WHAT NEEDS TO BE DONE: Reproduce the listing below word for word, keeping every line in its original order.

TASK MATERIAL:
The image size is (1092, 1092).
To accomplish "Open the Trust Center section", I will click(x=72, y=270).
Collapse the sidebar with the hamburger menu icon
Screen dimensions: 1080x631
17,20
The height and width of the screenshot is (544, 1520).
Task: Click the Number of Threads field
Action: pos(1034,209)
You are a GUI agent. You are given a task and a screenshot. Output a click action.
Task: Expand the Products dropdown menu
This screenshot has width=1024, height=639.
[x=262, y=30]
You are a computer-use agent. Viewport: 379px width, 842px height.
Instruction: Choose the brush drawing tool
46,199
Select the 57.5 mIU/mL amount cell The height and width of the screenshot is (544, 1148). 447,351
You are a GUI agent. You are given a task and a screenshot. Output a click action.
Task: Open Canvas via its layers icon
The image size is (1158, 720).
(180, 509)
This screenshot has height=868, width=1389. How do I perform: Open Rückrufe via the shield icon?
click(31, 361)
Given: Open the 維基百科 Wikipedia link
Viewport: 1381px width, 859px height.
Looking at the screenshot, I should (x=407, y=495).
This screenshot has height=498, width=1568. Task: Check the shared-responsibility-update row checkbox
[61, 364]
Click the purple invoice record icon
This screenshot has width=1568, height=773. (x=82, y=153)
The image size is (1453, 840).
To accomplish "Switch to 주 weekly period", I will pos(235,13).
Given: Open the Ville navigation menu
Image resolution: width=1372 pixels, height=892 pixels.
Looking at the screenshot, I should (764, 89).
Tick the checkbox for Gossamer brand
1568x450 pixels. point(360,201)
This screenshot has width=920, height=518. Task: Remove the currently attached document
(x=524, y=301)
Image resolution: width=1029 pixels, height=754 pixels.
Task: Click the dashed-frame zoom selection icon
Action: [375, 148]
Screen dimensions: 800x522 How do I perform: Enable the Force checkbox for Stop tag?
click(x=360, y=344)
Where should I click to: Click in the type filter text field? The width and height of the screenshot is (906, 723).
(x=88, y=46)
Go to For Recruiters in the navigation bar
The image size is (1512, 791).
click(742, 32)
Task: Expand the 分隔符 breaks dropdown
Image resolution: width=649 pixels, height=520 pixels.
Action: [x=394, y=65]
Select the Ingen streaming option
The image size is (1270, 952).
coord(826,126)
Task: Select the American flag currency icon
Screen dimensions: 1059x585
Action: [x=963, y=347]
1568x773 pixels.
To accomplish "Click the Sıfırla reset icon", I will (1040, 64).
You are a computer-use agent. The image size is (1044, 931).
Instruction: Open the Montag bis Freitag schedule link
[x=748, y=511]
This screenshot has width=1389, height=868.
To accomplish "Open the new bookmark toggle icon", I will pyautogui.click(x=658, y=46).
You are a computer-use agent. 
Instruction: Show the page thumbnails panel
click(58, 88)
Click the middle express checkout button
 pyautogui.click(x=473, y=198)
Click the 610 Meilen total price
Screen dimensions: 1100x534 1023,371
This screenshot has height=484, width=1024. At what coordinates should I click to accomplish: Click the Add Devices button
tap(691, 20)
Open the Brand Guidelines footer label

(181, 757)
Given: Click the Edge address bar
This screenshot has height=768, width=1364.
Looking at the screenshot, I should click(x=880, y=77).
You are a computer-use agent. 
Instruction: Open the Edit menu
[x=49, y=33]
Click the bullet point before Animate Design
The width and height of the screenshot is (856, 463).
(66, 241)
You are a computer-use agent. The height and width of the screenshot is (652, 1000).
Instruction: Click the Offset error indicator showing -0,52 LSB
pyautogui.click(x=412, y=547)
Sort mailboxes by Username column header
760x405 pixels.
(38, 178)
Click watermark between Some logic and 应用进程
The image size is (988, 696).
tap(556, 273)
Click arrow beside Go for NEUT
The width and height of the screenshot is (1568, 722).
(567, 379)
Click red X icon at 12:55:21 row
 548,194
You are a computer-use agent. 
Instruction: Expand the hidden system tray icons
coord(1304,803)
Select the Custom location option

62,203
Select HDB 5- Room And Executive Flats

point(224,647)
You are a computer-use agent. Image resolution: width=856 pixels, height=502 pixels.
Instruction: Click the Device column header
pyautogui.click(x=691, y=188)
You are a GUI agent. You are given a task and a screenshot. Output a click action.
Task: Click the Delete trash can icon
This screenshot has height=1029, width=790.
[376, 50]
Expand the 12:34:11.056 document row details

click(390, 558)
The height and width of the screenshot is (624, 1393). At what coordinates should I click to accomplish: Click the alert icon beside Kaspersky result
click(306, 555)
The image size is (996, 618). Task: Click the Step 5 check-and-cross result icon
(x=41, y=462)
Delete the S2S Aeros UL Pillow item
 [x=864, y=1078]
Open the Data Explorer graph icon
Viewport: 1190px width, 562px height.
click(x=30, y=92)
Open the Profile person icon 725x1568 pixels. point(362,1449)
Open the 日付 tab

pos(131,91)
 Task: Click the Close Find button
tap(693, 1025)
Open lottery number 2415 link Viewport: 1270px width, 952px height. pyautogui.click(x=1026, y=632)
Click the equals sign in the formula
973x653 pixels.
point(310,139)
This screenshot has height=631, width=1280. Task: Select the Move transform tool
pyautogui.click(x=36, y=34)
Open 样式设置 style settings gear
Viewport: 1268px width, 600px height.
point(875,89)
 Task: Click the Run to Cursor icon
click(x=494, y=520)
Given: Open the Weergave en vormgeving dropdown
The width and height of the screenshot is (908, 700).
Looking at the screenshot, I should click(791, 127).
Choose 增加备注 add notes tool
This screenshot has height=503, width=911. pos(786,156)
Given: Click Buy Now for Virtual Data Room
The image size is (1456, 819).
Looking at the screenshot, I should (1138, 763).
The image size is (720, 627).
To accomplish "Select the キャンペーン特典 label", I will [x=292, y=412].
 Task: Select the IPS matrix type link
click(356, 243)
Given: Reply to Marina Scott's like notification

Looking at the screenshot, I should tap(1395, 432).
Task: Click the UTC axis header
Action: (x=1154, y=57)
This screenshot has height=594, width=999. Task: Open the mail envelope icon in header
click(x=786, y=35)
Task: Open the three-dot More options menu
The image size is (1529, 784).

OUTPUT FOR THIS EXERCISE:
The image size is (1092, 1092).
To accomplish "Open the Trust Center section", I will click(x=72, y=270).
Collapse the sidebar with the hamburger menu icon
Screen dimensions: 1080x631
17,20
The height and width of the screenshot is (544, 1520).
Task: Click the Number of Threads field
Action: pos(1034,209)
You are a GUI agent. You are given a task and a screenshot. Output a click action.
Task: Expand the Products dropdown menu
This screenshot has width=1024, height=639.
[x=262, y=30]
You are a computer-use agent. Viewport: 379px width, 842px height.
Instruction: Choose the brush drawing tool
46,199
Select the 57.5 mIU/mL amount cell The height and width of the screenshot is (544, 1148). 447,351
You are a GUI agent. You are given a task and a screenshot. Output a click action.
Task: Open Canvas via its layers icon
The image size is (1158, 720).
(180, 509)
This screenshot has height=868, width=1389. How do I perform: Open Rückrufe via the shield icon?
click(31, 361)
Given: Open the 維基百科 Wikipedia link
Viewport: 1381px width, 859px height.
Looking at the screenshot, I should (x=407, y=495).
This screenshot has height=498, width=1568. Task: Check the shared-responsibility-update row checkbox
[61, 364]
Click the purple invoice record icon
This screenshot has width=1568, height=773. (x=82, y=153)
The image size is (1453, 840).
To accomplish "Switch to 주 weekly period", I will pos(235,13).
Given: Open the Ville navigation menu
Image resolution: width=1372 pixels, height=892 pixels.
Looking at the screenshot, I should (764, 89).
Tick the checkbox for Gossamer brand
1568x450 pixels. point(360,201)
This screenshot has width=920, height=518. Task: Remove the currently attached document
(x=524, y=301)
Image resolution: width=1029 pixels, height=754 pixels.
Task: Click the dashed-frame zoom selection icon
Action: [375, 148]
Screen dimensions: 800x522 How do I perform: Enable the Force checkbox for Stop tag?
click(x=360, y=344)
Where should I click to: Click in the type filter text field? The width and height of the screenshot is (906, 723).
(x=88, y=46)
Go to For Recruiters in the navigation bar
The image size is (1512, 791).
click(742, 32)
Task: Expand the 分隔符 breaks dropdown
Image resolution: width=649 pixels, height=520 pixels.
Action: [x=394, y=65]
Select the Ingen streaming option
The image size is (1270, 952).
coord(826,126)
Task: Select the American flag currency icon
Screen dimensions: 1059x585
Action: [x=963, y=347]
1568x773 pixels.
To accomplish "Click the Sıfırla reset icon", I will (1040, 64).
You are a computer-use agent. The image size is (1044, 931).
Instruction: Open the Montag bis Freitag schedule link
[x=748, y=511]
This screenshot has width=1389, height=868.
To accomplish "Open the new bookmark toggle icon", I will pyautogui.click(x=658, y=46).
You are a computer-use agent. 
Instruction: Show the page thumbnails panel
click(58, 88)
Click the middle express checkout button
 pyautogui.click(x=473, y=198)
Click the 610 Meilen total price
Screen dimensions: 1100x534 1023,371
This screenshot has height=484, width=1024. At what coordinates should I click to accomplish: Click the Add Devices button
tap(691, 20)
Open the Brand Guidelines footer label

(181, 757)
Given: Click the Edge address bar
This screenshot has height=768, width=1364.
Looking at the screenshot, I should click(x=880, y=77).
You are a computer-use agent. 
Instruction: Open the Edit menu
[x=49, y=33]
Click the bullet point before Animate Design
The width and height of the screenshot is (856, 463).
(66, 241)
You are a computer-use agent. The height and width of the screenshot is (652, 1000).
Instruction: Click the Offset error indicator showing -0,52 LSB
pyautogui.click(x=412, y=547)
Sort mailboxes by Username column header
760x405 pixels.
(38, 178)
Click watermark between Some logic and 应用进程
The image size is (988, 696).
tap(556, 273)
Click arrow beside Go for NEUT
The width and height of the screenshot is (1568, 722).
(567, 379)
Click red X icon at 12:55:21 row
 548,194
You are a computer-use agent. 
Instruction: Expand the hidden system tray icons
coord(1304,803)
Select the Custom location option

62,203
Select HDB 5- Room And Executive Flats

point(224,647)
You are a computer-use agent. Image resolution: width=856 pixels, height=502 pixels.
Instruction: Click the Device column header
pyautogui.click(x=691, y=188)
You are a GUI agent. You are given a task and a screenshot. Output a click action.
Task: Click the Delete trash can icon
This screenshot has height=1029, width=790.
[376, 50]
Expand the 12:34:11.056 document row details

click(390, 558)
The height and width of the screenshot is (624, 1393). At what coordinates should I click to accomplish: Click the alert icon beside Kaspersky result
click(306, 555)
The image size is (996, 618). Task: Click the Step 5 check-and-cross result icon
(x=41, y=462)
Delete the S2S Aeros UL Pillow item
 [x=864, y=1078]
Open the Data Explorer graph icon
Viewport: 1190px width, 562px height.
click(x=30, y=92)
Open the Profile person icon 725x1568 pixels. point(362,1449)
Open the 日付 tab

pos(131,91)
 Task: Click the Close Find button
tap(693, 1025)
Open lottery number 2415 link Viewport: 1270px width, 952px height. pyautogui.click(x=1026, y=632)
Click the equals sign in the formula
973x653 pixels.
point(310,139)
This screenshot has height=631, width=1280. Task: Select the Move transform tool
pyautogui.click(x=36, y=34)
Open 样式设置 style settings gear
Viewport: 1268px width, 600px height.
point(875,89)
 Task: Click the Run to Cursor icon
click(x=494, y=520)
Given: Open the Weergave en vormgeving dropdown
The width and height of the screenshot is (908, 700).
Looking at the screenshot, I should click(791, 127).
Choose 增加备注 add notes tool
This screenshot has height=503, width=911. pos(786,156)
Given: Click Buy Now for Virtual Data Room
The image size is (1456, 819).
Looking at the screenshot, I should (1138, 763).
The image size is (720, 627).
To accomplish "Select the キャンペーン特典 label", I will [x=292, y=412].
 Task: Select the IPS matrix type link
click(356, 243)
Given: Reply to Marina Scott's like notification

Looking at the screenshot, I should tap(1395, 432).
Task: Click the UTC axis header
Action: (x=1154, y=57)
This screenshot has height=594, width=999. Task: Open the mail envelope icon in header
click(x=786, y=35)
Task: Open the three-dot More options menu
The image size is (1529, 784).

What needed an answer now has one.